%%

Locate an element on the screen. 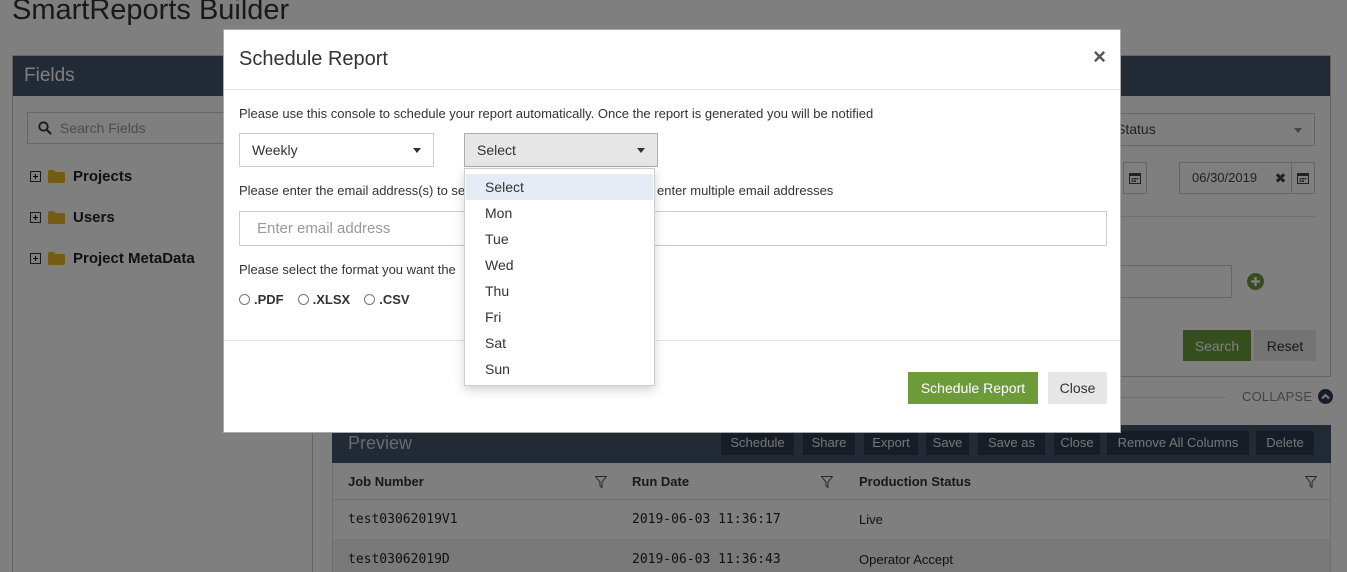 This screenshot has width=1347, height=572. frequency-select-value: Weekly is located at coordinates (275, 150).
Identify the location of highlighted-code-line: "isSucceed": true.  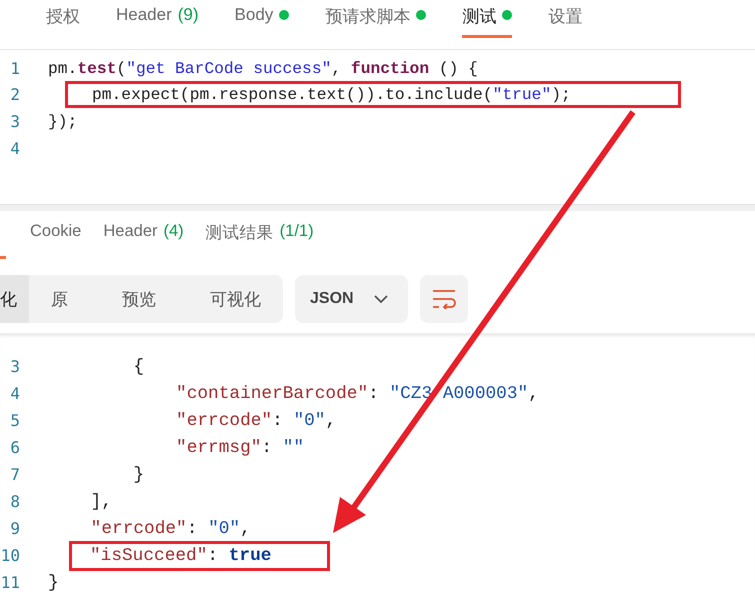
(200, 556).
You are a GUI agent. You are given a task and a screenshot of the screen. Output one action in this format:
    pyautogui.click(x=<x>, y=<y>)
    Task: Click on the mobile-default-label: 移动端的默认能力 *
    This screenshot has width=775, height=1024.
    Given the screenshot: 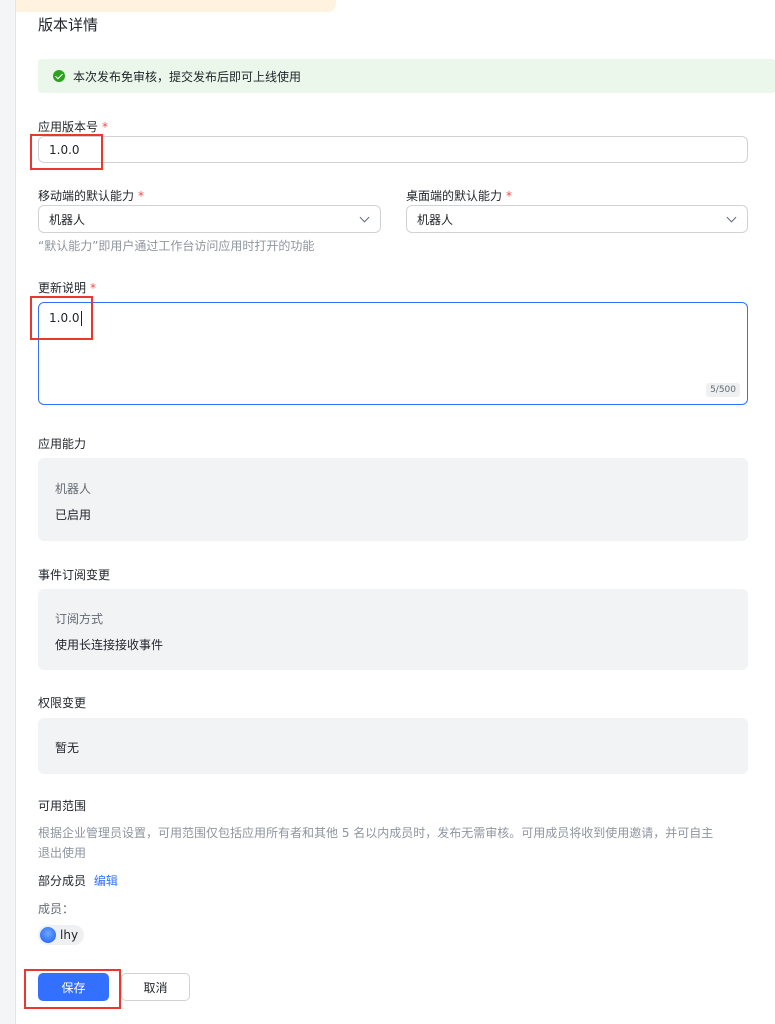 What is the action you would take?
    pyautogui.click(x=91, y=196)
    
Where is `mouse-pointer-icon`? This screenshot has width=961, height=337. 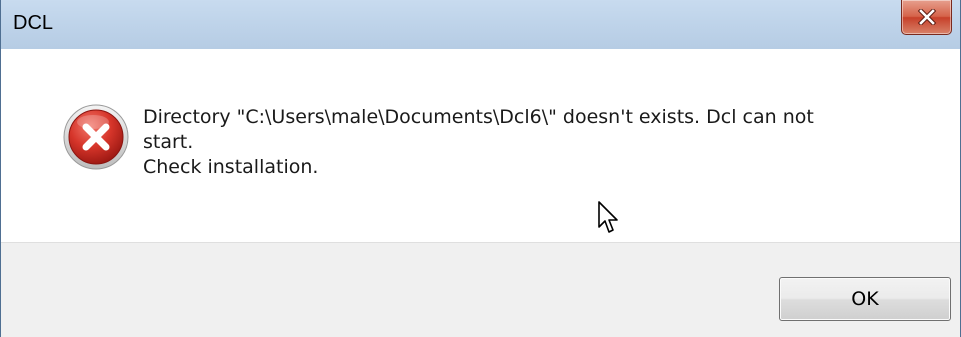
mouse-pointer-icon is located at coordinates (608, 217).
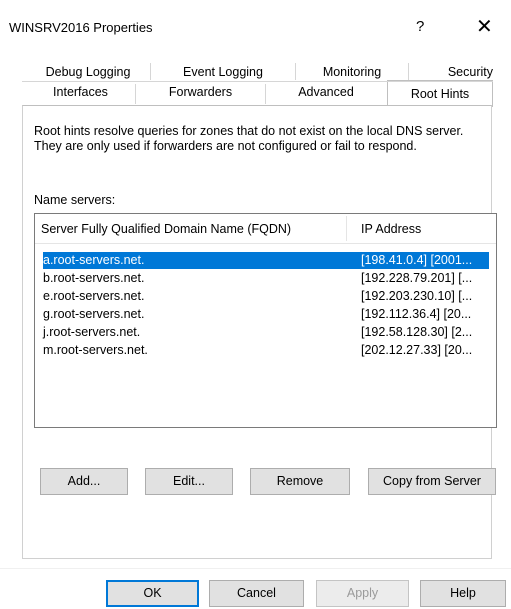  Describe the element at coordinates (88, 73) in the screenshot. I see `tab-debug-logging: Debug Logging` at that location.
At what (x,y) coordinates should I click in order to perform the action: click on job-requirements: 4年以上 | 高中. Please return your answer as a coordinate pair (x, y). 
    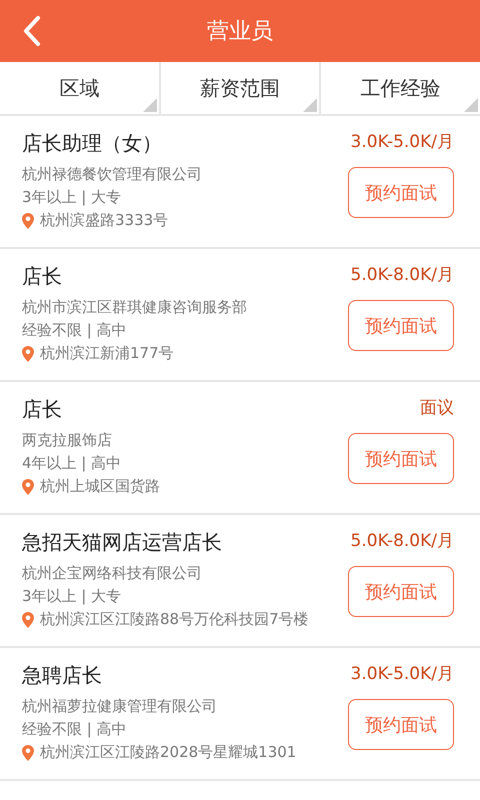
    Looking at the image, I should click on (72, 464).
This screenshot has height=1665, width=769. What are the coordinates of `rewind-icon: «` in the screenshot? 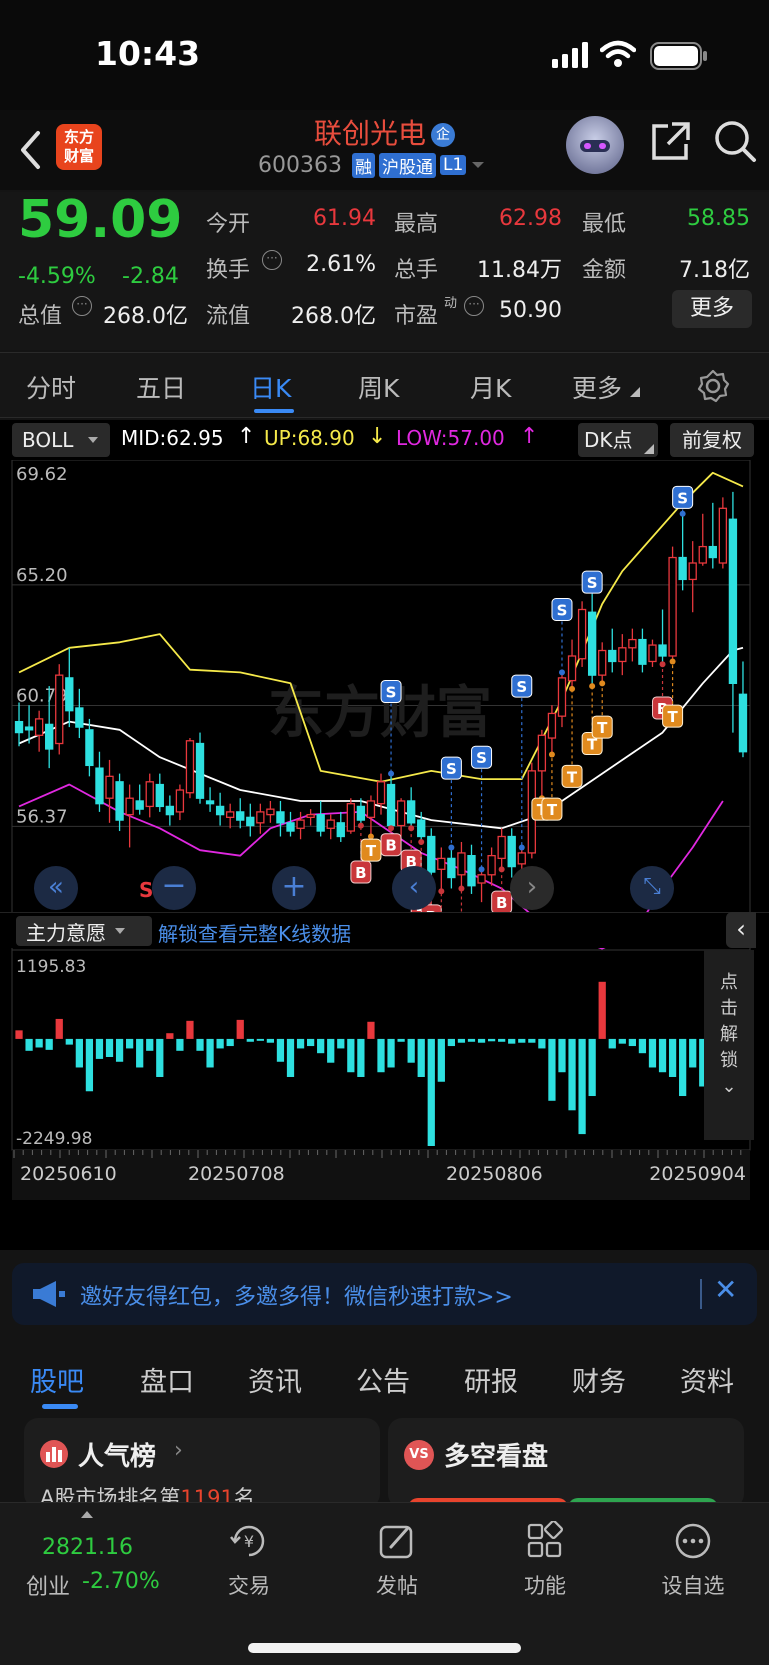 It's located at (56, 888).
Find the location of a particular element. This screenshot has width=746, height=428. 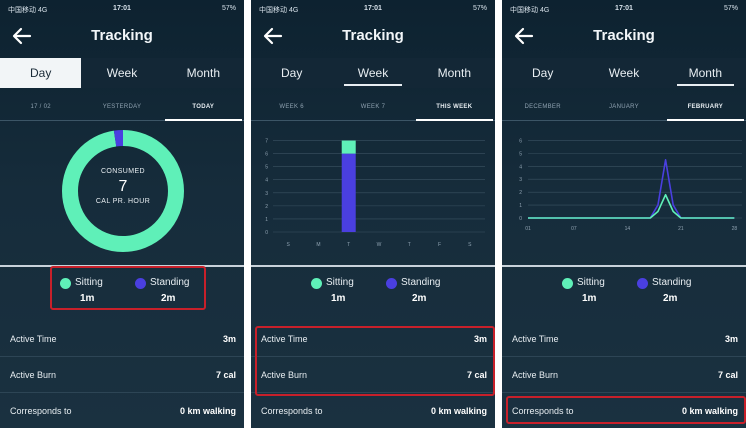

%%

◆ JOB
In the listing lines starting at the one with "Identify the location" and ending at the one with "(200, 556).", swap "location" for "position", keep everything else as it is, and write out only those lines without the pictures.

◆ THE COMPLETED TASK
Identify the position of highlighted-code-line: "isSucceed": true.  
(200, 556).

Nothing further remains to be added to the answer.